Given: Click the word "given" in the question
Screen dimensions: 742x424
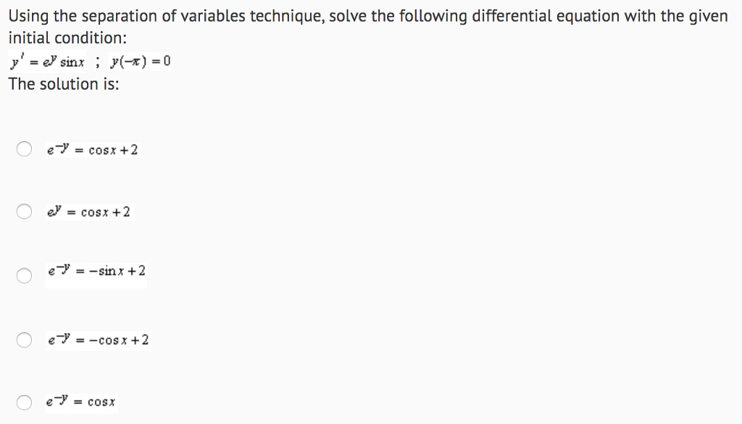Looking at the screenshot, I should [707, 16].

#####

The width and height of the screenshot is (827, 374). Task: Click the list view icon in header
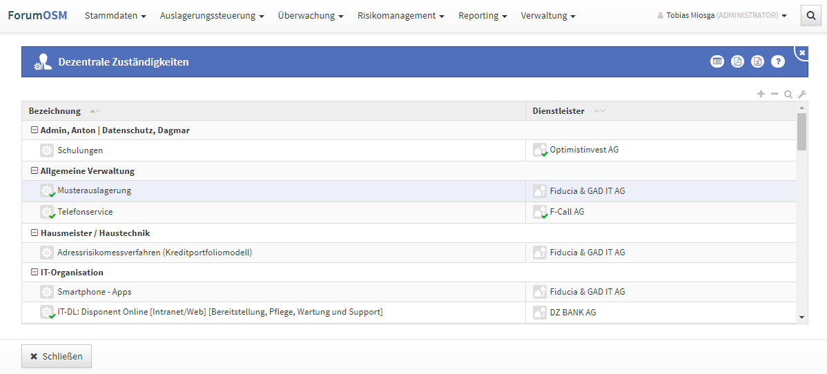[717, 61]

#####

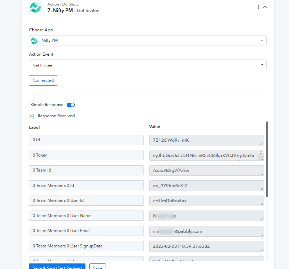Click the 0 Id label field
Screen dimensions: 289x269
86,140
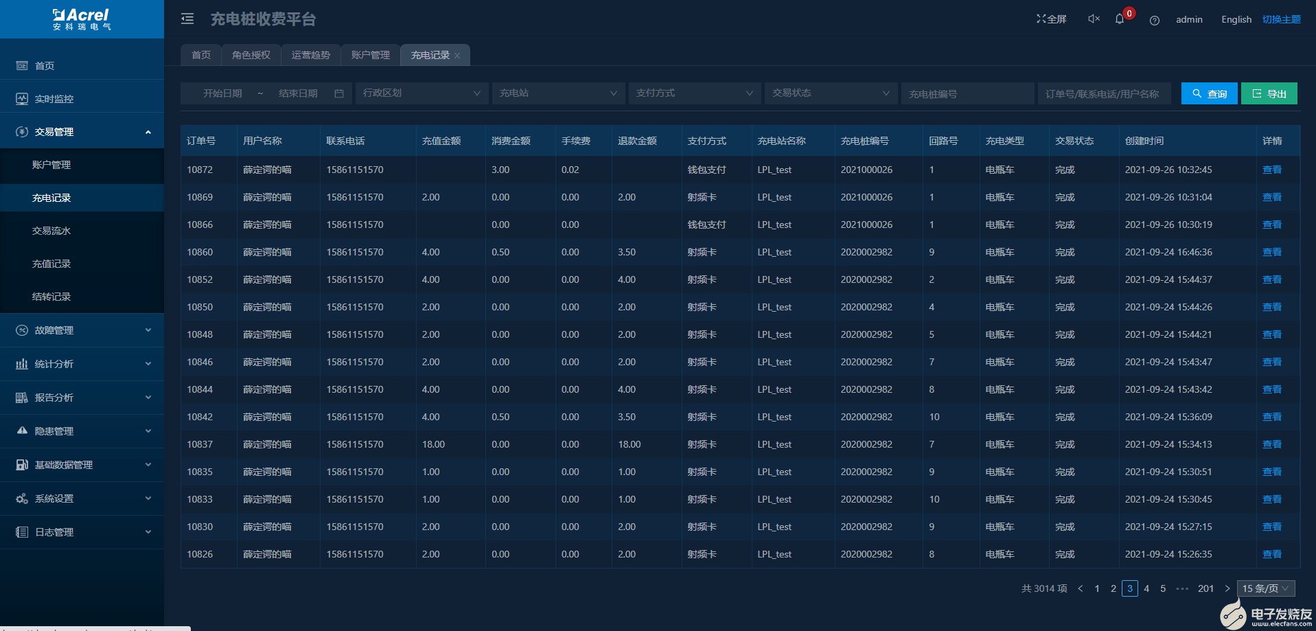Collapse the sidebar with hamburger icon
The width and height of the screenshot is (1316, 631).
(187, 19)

#####

| Challenge |
Extract the lines from the line containing "Given: Click the" to the line containing "Looking at the", reproducing them word for word and including both end lines. Do not include the pictures in your answer.

| Output |
Given: Click the word "given" in the question
Screen dimensions: 742x424
Looking at the screenshot, I should [707, 16].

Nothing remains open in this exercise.